_Work request:_
Nothing but the lines from the top of the records through the line with "Tick the checkbox" should be returned, exactly, and without pictures.

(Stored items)
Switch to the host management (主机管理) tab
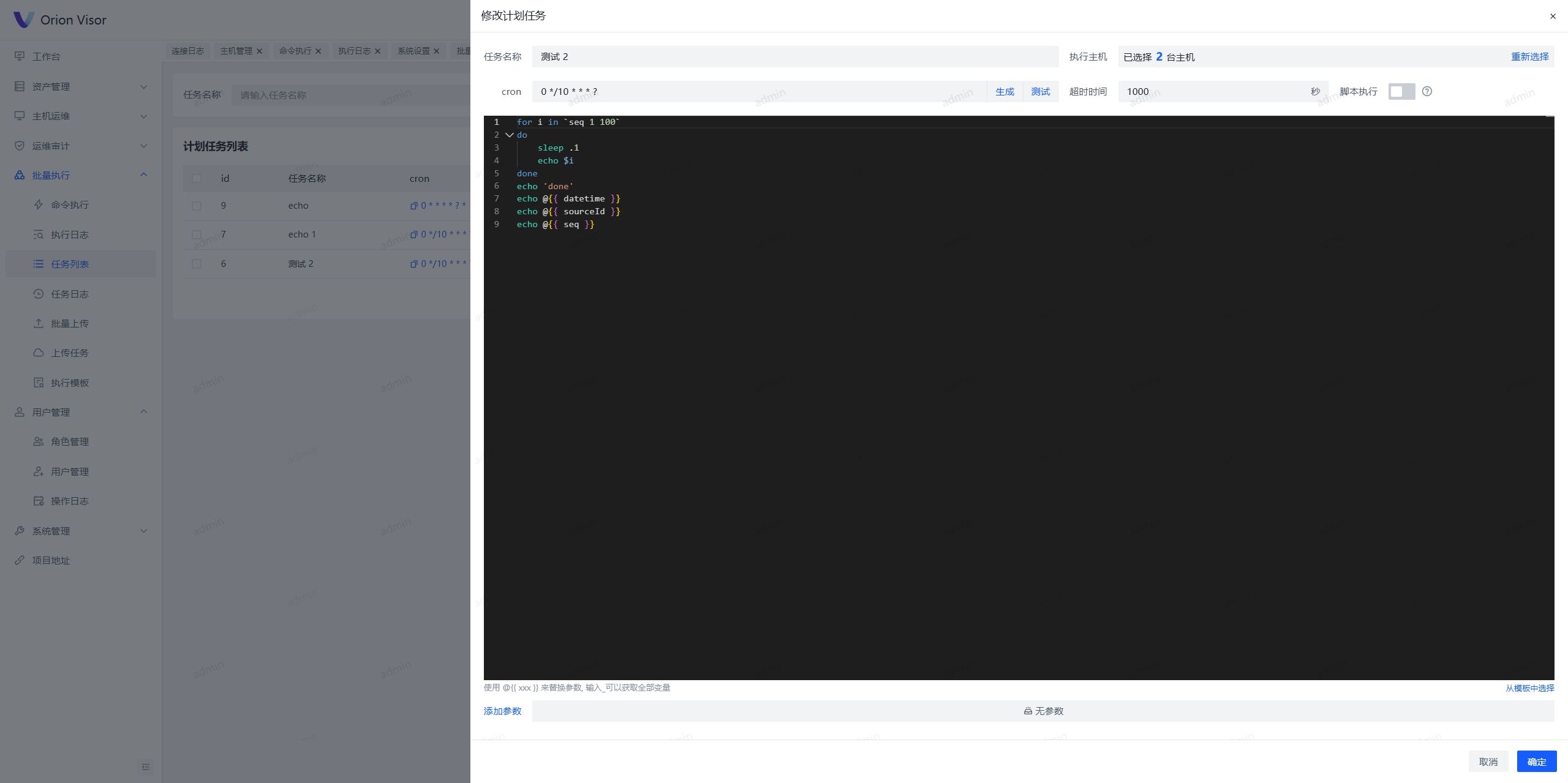This screenshot has width=1568, height=783. (x=236, y=51)
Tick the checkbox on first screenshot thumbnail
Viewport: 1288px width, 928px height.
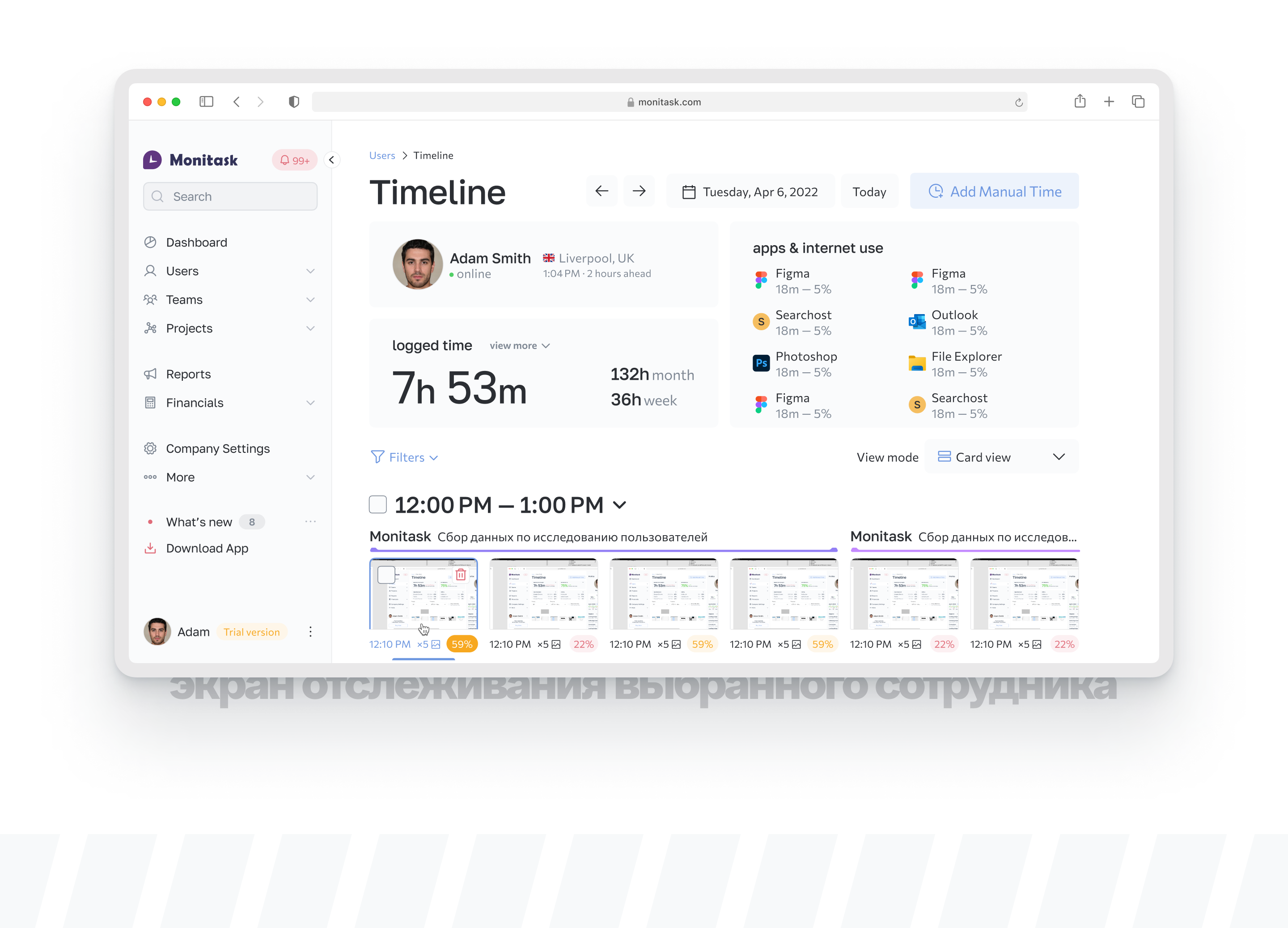coord(386,575)
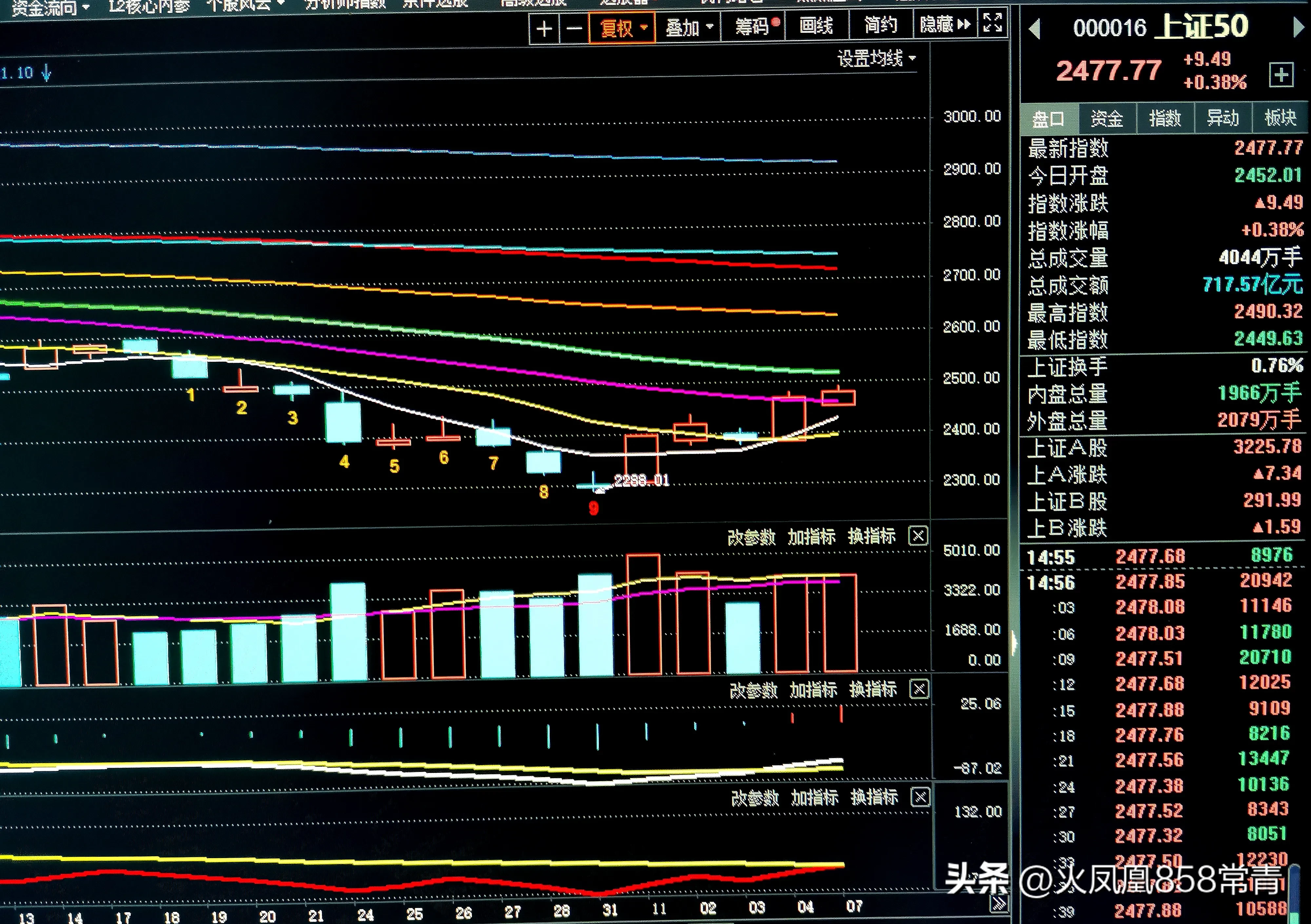This screenshot has height=924, width=1311.
Task: Click the fullscreen expand icon
Action: 992,23
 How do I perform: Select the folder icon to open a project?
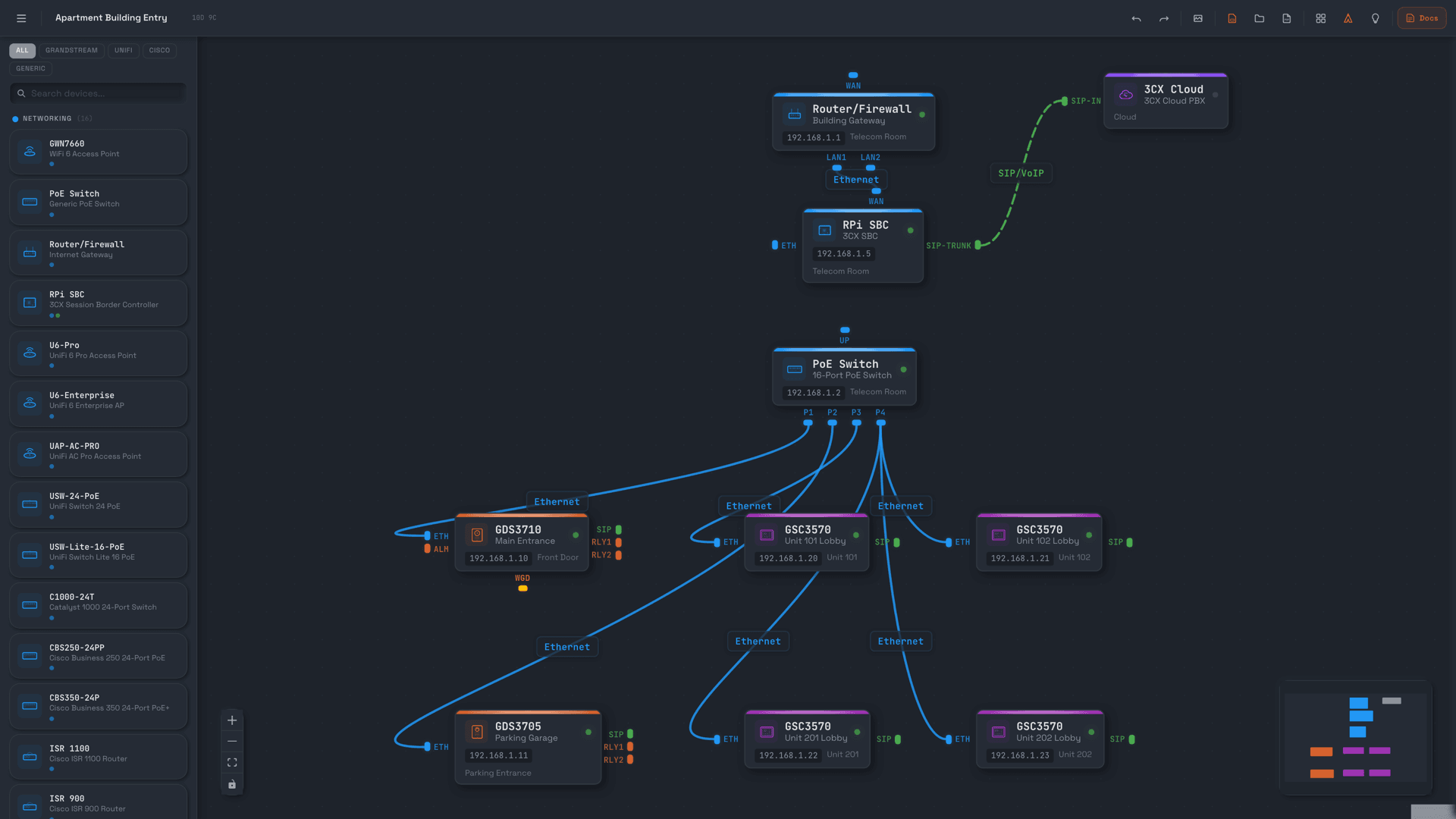click(x=1259, y=18)
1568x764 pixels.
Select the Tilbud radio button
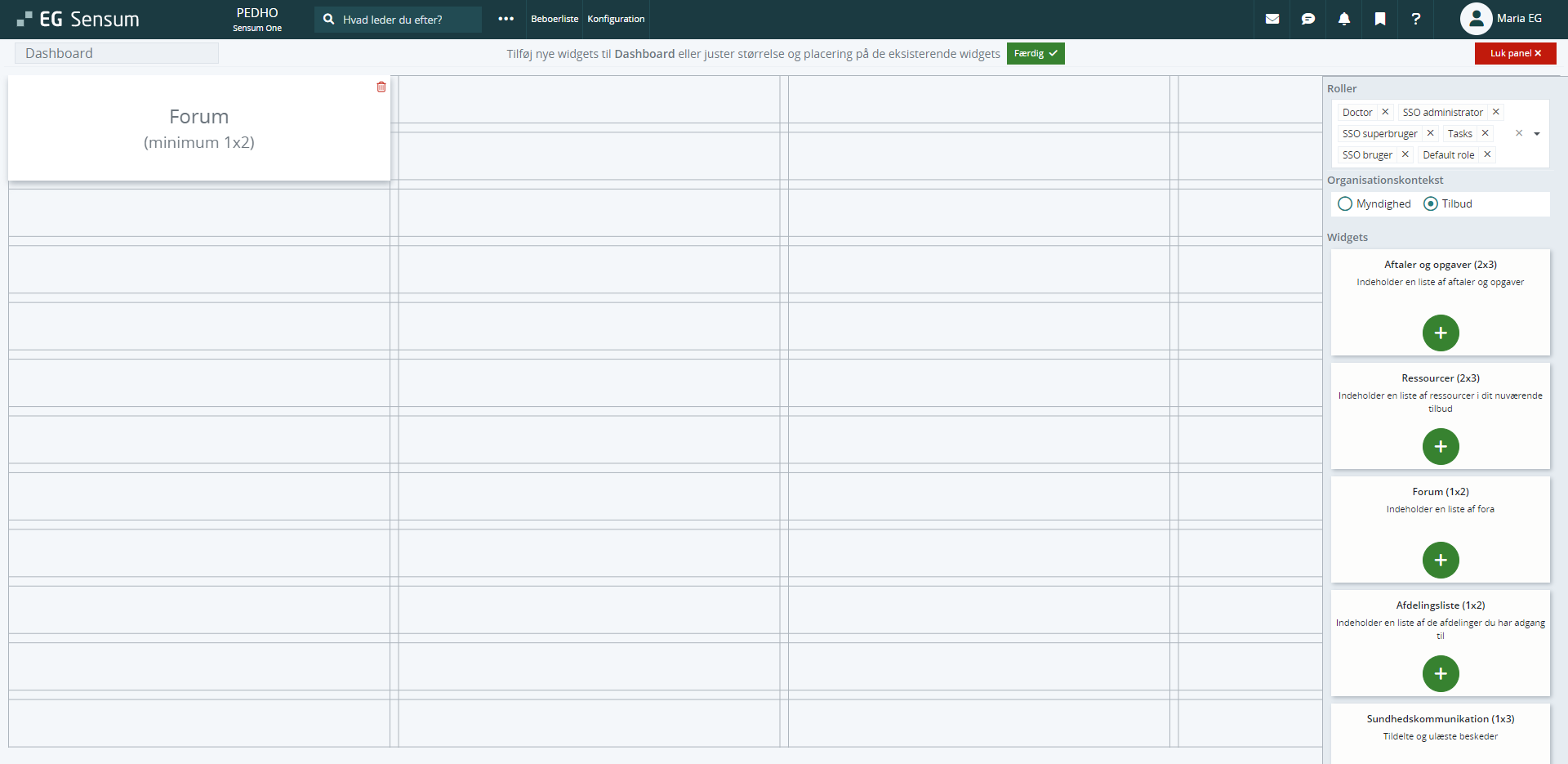click(x=1430, y=203)

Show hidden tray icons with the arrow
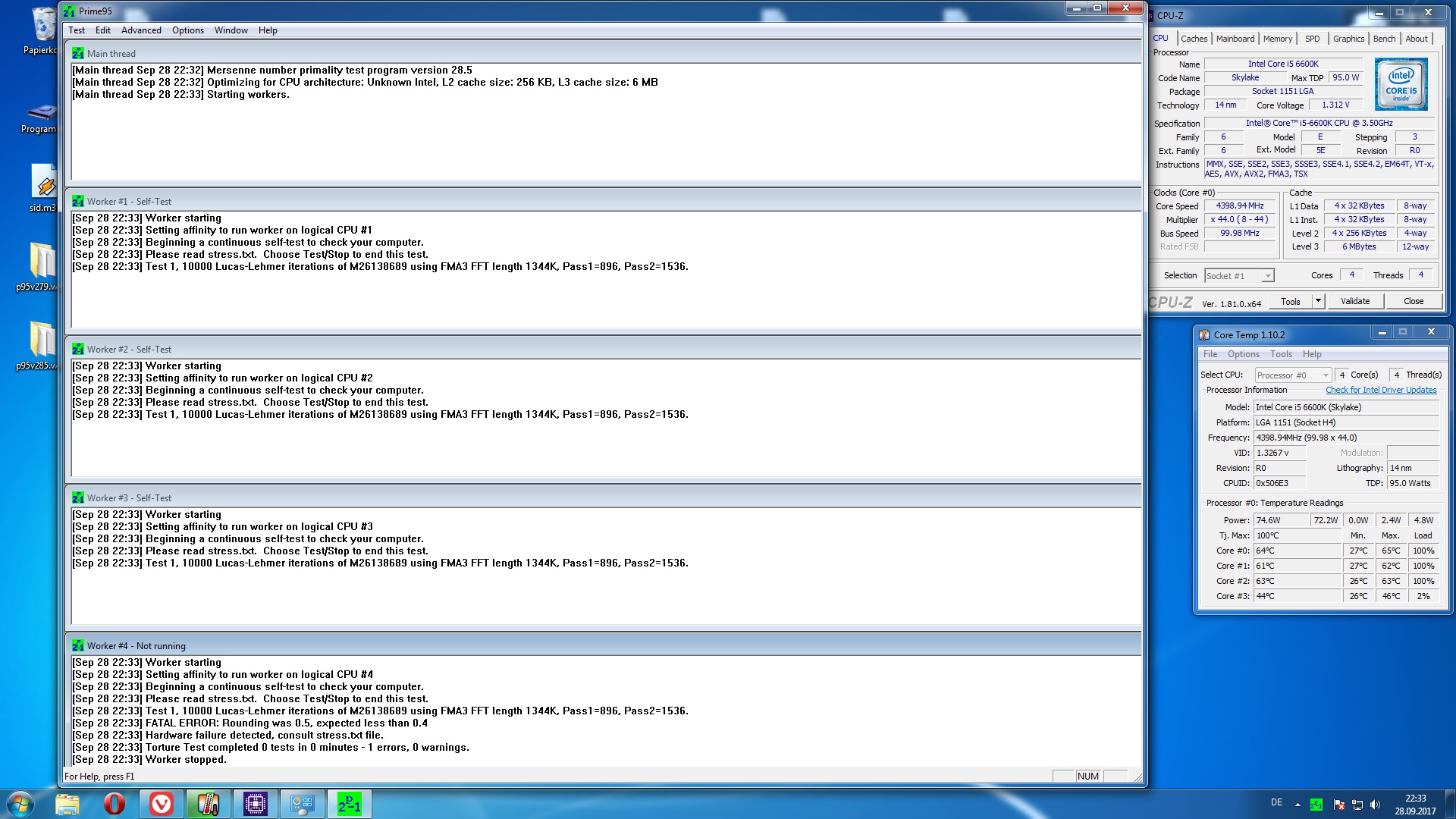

_Result for this task:_
Switch to the host management (主机管理) tab
This screenshot has width=1568, height=783. (x=236, y=51)
Tick the checkbox on first screenshot thumbnail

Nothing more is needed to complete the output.